Jan 16, 2008 00:00
Do you ever think about Hell? I mean really, really think about Hell? What do you suppose its like? Not as easy a task as it may appear at first, let me tell you.
Let us first deal with the most common image of Hell here in Christendom: fire and brimstone. One, presumably, is punished for one's sins by combustion, forever. But think about it for a moment...wouldn't you eventually become desensitized to the searing pain of the fire? Take parched field of grass and dump torrents of rain on it. The first drops are greedily absorbed, and then less so, and less so, until eventually the field is saturated: no more water can go in. I imagine that is what life would be like in the traditional fire Hell. At first, the pain would be intolerable, but as thousands and thousands of years went by, eventually you'd become desensitized. Maybe it would even have a pleasant familiarity, in time. Never underestimate the adaptability and resiliency of the human mind. Witness the phenomenon of life long residents of Ethiopia, for example...
We can next turn to the great poetic and philosophical formulations of Hell. Dante's Hell is surely rich in irony and just desserts, what with gluttons neck deep in shit and the lustful caught up in a wind of their own desire, never able to touch each other and quench their thirst. While this is more interesting and satisfying than the fire Hell, we still run into the Ethiopia problem. Even poor Judas, condemned to an eternity of being chewed on, might in time find a kind of constancy and pleasing routine in being masticated. Or to put it another way, would you choose the oblivion and non-existence of a Universe without an afterlife of any kind or would you choose to retain your mind, even if it was to be an Altoid for Satan?

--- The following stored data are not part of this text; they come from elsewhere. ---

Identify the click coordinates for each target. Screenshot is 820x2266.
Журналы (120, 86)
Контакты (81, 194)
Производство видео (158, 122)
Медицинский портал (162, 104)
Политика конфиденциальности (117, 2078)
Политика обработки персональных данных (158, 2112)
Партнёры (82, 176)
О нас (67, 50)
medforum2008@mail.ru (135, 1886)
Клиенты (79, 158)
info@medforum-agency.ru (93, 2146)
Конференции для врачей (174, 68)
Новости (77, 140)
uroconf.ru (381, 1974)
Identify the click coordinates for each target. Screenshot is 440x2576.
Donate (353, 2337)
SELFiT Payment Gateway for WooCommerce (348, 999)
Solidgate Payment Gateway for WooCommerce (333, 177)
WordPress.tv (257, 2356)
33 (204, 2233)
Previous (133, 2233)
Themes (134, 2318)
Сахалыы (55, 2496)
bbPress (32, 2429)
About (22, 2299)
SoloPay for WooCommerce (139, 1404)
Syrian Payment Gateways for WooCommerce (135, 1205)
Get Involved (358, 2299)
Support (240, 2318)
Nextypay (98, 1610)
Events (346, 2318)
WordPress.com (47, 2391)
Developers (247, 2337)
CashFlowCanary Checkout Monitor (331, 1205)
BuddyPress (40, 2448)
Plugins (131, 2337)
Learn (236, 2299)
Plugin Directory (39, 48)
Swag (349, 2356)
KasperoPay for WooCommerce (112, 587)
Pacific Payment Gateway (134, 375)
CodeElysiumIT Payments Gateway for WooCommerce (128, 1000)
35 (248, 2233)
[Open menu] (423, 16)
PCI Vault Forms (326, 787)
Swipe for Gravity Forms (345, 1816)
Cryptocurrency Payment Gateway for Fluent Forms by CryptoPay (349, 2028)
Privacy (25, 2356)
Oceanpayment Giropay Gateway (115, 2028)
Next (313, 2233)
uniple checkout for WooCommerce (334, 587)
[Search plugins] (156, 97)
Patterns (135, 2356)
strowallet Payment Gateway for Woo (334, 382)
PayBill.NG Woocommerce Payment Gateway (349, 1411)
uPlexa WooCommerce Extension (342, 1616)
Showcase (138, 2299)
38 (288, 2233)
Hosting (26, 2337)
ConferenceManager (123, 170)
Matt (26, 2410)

Finally, we arrive at Sartre's famous formulation: "Hell is other people." When I was told of this quote for the first time, I smiled. When I tell other people this quote for the first time, they invariably smile. Why is this?
I think the smiles occur because when we hear this quote for the first time, it rings true. Very true. We think of the inconsiderate Urban Assault Vehicle driver (thanks Henry Rollins), we think of the schoolyard bully, we think of the inconsiderate and selfish mate, we think of the disloyal friend, we think of the vain and the small minded...maybe we even think of ourselves... and it rings true. And we smile.
While I find Sartre's definition of Hell the most satisfying I have ever come across, I still think we can imagine Hell more deeply by unpacking the assumptions contained within those pithy words.
So if I were to imagine Hell, I would start with uncertainty and distrust. That is to say, I feel inhabitants of Hell would be cursed with a complete lack of certainty in the existence of the next moment, and in particular, the moment after death, and the inability to truly trust anyone, including themselves, without suspending rationality.
I would next add in a heaping dose of weakness and desire...give Dante his due, so to speak. The inhabitants of Hell would suffer from a multitude of appetites that could never really be satisfied. At best, they could be sated temporarily for a time, but never fully satisfied. These desires would run veritable gamut of human weaknesses, from gluttony to more subtle desires, like the need for approval and adulation.
I would then introduce the inhabitants of Hell to the concept of scarcity, real or imagined. I would explain to them that not only could their desires never really be satisfied, but that even the temporary respites from them could only be obtained with scarce things of which there is a finite supply, like wheat and public praise.
I think with those parameters set, we have arrived at what a true Hell might look like. Gripped with fear, distrust, separation, dislocation, isolation, endless desire in a finite world, our inhabitants would undoubtedly begin to act on all of these things against each other, continuously. The War of All Against All, but without Hobbes' Leviathan to save people from themselves with an iron fist. Hell would be other people, indeed.
So then, after concluding this brief thought experiment, I am left with a sense that maybe thinking about Hell is not an act of imagination or fancy, but rather merely examining this world we live in with a clear head and unsentimental eyes. Seeing the world as it truly is, not as we'd like it to be.
But then how does one remain graceful in Hell? That is a much deeper problem to wrestle with.